The university was awarded $8 million through the federal CARES Act, which is going toward maintaining testing supplies and personal protective equipment — but much went toward refunding students when they left campus early in the spring.

“We don't have a lot of extra dollars hanging around that we can just pull from,” Ballard-Washington said. "If we were to get to the point of not having the resources to engage in the testing, not having resources to be able to have the PPE on campus that we need, we would definitely have to ask for further assistance."

Private HBCUs have also not been spared challenges.

Morehouse College President David A. Thomas announced in May the institution would reduce its staff, implement furloughs and cut pay in an effort to offset an anticipated budget deficit expected by the pandemic. In June, Morehouse was gifted $40 million from Netflix CEO Reed Hastings and his wife, philanthropist Patty Quillin to go to full-ride scholarships.

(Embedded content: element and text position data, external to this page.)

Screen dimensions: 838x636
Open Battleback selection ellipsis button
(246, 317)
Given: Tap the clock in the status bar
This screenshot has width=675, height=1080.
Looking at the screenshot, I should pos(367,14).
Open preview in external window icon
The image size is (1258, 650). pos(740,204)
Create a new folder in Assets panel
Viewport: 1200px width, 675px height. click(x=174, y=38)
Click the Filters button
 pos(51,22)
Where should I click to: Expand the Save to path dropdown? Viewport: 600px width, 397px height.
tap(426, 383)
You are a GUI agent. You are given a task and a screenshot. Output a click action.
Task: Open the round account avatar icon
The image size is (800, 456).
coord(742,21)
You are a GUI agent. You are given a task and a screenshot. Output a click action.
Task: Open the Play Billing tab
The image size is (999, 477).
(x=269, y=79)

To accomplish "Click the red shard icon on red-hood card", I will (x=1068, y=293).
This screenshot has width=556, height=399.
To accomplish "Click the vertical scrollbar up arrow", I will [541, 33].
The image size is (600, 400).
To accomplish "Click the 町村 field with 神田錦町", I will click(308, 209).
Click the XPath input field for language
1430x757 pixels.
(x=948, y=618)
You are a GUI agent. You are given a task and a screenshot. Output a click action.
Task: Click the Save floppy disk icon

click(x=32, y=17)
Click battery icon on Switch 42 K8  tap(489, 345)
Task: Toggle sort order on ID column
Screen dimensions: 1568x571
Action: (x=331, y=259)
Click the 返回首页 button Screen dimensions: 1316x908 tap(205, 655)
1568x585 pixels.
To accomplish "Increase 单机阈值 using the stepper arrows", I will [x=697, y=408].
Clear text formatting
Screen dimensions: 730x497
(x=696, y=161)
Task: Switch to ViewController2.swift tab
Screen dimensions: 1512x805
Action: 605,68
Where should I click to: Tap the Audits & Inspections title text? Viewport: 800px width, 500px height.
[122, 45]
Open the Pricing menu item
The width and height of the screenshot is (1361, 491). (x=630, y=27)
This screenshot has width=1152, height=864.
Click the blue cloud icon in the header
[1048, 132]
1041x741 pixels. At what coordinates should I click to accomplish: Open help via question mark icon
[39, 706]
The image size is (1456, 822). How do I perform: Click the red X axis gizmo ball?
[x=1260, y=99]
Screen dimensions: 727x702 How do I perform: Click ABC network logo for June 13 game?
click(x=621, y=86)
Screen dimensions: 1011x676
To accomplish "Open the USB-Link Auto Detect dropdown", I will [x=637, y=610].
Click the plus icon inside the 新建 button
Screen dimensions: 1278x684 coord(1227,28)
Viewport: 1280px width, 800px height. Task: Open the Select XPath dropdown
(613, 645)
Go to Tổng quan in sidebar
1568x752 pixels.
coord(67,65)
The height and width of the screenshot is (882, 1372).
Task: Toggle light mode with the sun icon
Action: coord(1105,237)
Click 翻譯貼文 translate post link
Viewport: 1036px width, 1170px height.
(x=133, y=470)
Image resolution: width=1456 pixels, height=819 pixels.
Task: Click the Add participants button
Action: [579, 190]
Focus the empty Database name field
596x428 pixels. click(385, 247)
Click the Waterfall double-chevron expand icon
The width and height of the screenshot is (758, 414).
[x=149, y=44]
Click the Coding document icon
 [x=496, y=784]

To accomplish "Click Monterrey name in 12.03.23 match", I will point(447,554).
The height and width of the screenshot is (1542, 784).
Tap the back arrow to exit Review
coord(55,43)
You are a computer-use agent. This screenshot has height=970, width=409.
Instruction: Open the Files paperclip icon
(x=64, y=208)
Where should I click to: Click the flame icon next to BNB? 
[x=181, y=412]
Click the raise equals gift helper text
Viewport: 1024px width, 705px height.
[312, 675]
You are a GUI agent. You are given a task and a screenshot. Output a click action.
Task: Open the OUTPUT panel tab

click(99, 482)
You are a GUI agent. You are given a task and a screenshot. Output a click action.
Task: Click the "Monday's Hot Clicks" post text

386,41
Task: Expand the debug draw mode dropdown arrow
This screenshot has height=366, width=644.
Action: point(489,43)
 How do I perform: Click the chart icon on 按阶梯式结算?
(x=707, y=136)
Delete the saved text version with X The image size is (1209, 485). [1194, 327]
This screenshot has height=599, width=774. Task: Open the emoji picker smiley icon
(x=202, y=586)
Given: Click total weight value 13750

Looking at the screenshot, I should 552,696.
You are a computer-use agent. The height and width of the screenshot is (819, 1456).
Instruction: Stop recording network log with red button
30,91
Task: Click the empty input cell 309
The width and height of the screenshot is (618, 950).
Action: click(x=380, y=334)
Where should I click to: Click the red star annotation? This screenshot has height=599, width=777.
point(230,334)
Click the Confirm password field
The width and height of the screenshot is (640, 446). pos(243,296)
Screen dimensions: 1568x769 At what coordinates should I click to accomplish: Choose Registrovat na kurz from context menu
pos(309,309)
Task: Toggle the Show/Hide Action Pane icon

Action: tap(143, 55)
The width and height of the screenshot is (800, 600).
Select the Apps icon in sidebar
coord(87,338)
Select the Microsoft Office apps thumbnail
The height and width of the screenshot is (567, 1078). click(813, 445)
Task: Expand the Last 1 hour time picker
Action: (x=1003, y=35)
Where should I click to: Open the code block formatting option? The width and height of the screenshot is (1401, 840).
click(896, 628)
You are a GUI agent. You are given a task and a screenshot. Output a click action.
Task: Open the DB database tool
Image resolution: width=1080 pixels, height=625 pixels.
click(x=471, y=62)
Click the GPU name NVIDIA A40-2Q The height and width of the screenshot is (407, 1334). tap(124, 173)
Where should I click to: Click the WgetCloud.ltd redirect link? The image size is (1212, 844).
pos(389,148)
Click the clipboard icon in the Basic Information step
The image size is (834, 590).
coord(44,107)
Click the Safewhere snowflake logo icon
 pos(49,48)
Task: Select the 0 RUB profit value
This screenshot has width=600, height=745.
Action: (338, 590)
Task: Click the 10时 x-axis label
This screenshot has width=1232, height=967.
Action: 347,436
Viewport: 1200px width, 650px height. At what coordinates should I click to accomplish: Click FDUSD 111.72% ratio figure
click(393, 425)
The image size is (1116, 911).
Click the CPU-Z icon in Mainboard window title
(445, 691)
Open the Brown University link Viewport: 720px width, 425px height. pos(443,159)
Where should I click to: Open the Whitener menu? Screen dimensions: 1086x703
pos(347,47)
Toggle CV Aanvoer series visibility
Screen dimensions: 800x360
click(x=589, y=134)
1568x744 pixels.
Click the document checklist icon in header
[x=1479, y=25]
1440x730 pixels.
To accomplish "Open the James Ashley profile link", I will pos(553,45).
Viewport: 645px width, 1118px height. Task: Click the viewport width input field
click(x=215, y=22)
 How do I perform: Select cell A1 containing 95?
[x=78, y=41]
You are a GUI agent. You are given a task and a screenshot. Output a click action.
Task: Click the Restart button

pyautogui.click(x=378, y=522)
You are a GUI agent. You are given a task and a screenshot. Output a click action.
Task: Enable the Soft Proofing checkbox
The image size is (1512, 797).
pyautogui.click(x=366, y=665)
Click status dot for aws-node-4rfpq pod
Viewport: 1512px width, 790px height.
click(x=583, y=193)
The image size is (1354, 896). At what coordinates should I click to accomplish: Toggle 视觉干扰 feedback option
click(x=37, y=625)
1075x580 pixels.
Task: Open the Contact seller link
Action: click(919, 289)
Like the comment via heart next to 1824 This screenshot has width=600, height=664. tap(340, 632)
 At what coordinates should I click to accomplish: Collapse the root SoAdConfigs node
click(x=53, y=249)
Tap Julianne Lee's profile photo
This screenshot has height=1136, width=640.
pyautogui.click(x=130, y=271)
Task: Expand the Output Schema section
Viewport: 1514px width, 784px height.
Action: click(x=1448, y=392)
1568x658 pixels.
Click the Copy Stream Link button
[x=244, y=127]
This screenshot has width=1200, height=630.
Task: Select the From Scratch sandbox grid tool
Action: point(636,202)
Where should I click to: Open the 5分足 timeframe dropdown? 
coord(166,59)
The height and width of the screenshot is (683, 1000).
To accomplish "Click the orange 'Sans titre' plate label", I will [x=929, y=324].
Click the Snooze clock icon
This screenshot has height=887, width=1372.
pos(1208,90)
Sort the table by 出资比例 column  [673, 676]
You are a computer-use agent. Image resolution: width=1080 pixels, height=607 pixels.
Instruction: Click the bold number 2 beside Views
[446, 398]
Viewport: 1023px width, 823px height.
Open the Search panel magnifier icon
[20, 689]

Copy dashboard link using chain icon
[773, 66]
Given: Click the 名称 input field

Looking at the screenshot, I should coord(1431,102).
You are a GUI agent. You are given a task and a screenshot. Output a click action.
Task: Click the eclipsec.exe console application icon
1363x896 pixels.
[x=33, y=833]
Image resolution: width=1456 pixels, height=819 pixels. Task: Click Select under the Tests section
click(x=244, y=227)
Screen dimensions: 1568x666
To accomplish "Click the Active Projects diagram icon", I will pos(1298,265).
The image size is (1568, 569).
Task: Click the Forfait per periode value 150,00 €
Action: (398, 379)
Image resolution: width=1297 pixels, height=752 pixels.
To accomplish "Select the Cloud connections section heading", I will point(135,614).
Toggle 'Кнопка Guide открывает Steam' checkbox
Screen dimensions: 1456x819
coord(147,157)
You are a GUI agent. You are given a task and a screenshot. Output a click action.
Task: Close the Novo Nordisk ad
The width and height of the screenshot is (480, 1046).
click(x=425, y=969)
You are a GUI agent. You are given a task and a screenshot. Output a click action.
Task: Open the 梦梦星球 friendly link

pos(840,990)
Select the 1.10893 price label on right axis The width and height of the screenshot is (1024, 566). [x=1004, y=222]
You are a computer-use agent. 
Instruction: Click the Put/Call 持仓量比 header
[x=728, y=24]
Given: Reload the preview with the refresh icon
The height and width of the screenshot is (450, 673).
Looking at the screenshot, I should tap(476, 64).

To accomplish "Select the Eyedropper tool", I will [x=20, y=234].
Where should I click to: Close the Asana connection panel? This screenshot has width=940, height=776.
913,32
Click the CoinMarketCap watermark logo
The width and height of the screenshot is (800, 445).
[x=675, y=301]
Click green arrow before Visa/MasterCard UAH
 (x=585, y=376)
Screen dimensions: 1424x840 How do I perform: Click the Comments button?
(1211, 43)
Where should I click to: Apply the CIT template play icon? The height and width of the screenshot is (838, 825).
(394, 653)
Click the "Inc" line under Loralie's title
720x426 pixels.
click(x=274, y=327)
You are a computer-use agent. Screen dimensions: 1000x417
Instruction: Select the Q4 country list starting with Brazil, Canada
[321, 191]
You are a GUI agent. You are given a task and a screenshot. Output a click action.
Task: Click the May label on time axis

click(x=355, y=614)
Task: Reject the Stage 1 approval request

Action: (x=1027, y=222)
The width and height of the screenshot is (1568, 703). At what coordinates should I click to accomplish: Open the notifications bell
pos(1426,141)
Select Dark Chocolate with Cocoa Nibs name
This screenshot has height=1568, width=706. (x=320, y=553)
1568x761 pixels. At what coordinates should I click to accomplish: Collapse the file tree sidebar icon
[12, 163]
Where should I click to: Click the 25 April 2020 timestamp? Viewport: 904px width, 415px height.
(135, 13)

Ballard-Washington said Savannah State University doesn't often see large corperate donations.

"Whereas a lot of larger corporations are giving to universities, it's not typically universities like Savannah State University," she said. "If we could have more corporate dollars, we would be able to be more competitive on a lot of fields, but definitely against the fight of coronavirus, too."

Couey said with students returning to campuses across the country, institutions are trying to corral their population to stay on campus in an attempt to avoid a case outbreak.

“It should have been stopped from the start,” he said. “Because most states have not gotten a real good handle on this problem, especially in many of the Southern states where most of the HBCUs are located."

Of the association’s members, Couey said, more than 60% of the students are the first generation in their families to attend college.

"So with that in mind, they're not necessarily coming from the wealthiest communities,” he said. “They’re in those communities where a lot of the virus spread has taken place because of poverty and just lack of funding.”

The Centers for Disease Control and Prevention, based in Atlanta, reported in July there is mounting evidence that minority communities are disproportionately at risk for contracting and dying from the virus.

The racial data tracker maintained by the COVID Tracking Project shows nationwide, Black people are dying from coronavirus 2.4 times the rate of white people and in Georgia, disparities in deaths by race follow a similar trend.

Couey said he is glad to see a recommendation to provide additional resources for HBCUs come from the White House.

“We have to deal with this issue on a national level,” he said. “Because most of the highest percentage of people who are dying from the virus are people of color."